START Data extract

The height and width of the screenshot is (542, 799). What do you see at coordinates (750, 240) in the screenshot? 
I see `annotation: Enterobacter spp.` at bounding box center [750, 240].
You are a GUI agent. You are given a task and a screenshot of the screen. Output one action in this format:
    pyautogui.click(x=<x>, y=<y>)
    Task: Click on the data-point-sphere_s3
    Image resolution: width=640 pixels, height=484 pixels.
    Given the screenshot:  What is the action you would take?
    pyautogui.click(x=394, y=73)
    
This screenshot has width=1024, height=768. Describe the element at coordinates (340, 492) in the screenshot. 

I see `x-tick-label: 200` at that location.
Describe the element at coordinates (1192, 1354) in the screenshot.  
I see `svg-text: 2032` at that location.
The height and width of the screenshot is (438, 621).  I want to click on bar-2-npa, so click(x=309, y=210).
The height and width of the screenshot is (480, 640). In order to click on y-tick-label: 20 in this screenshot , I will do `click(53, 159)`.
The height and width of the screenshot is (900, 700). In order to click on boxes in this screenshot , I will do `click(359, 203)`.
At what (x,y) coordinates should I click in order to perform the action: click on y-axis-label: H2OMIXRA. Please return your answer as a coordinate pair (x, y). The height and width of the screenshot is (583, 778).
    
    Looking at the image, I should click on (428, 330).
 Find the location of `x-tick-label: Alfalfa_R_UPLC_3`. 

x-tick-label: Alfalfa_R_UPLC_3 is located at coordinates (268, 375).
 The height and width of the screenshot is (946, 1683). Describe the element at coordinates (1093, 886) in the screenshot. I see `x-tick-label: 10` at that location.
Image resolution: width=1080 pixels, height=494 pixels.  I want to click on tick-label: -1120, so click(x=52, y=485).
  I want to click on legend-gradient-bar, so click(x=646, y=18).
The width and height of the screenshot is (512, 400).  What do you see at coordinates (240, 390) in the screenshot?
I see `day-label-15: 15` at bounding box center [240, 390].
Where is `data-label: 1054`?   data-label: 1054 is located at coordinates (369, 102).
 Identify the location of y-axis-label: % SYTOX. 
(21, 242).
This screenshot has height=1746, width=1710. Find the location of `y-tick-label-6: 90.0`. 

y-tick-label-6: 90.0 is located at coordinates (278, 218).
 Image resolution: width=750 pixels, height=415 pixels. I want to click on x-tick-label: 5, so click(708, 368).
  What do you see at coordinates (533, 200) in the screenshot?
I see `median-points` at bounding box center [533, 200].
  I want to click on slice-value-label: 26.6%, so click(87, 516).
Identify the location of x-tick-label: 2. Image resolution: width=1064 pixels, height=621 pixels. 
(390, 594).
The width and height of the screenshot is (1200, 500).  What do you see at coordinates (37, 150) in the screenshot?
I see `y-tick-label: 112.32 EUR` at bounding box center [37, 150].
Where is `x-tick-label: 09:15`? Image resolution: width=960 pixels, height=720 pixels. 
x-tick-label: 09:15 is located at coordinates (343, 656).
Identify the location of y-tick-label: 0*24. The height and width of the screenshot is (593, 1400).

END Data extract

■ **Your task**
Copy the items word for word, from the very first line through the line that contains "The height and width of the screenshot is (900, 700).".

■ **The completed task**
The height and width of the screenshot is (542, 799). What do you see at coordinates (750, 240) in the screenshot? 
I see `annotation: Enterobacter spp.` at bounding box center [750, 240].
You are a GUI agent. You are given a task and a screenshot of the screen. Output one action in this format:
    pyautogui.click(x=<x>, y=<y>)
    Task: Click on the data-point-sphere_s3
    Image resolution: width=640 pixels, height=484 pixels.
    Given the screenshot:  What is the action you would take?
    pyautogui.click(x=394, y=73)
    
This screenshot has width=1024, height=768. Describe the element at coordinates (340, 492) in the screenshot. 

I see `x-tick-label: 200` at that location.
Describe the element at coordinates (1192, 1354) in the screenshot.  
I see `svg-text: 2032` at that location.
The height and width of the screenshot is (438, 621).  I want to click on bar-2-npa, so click(x=309, y=210).
The height and width of the screenshot is (480, 640). In order to click on y-tick-label: 20 in this screenshot , I will do `click(53, 159)`.
The height and width of the screenshot is (900, 700). In order to click on boxes in this screenshot , I will do `click(359, 203)`.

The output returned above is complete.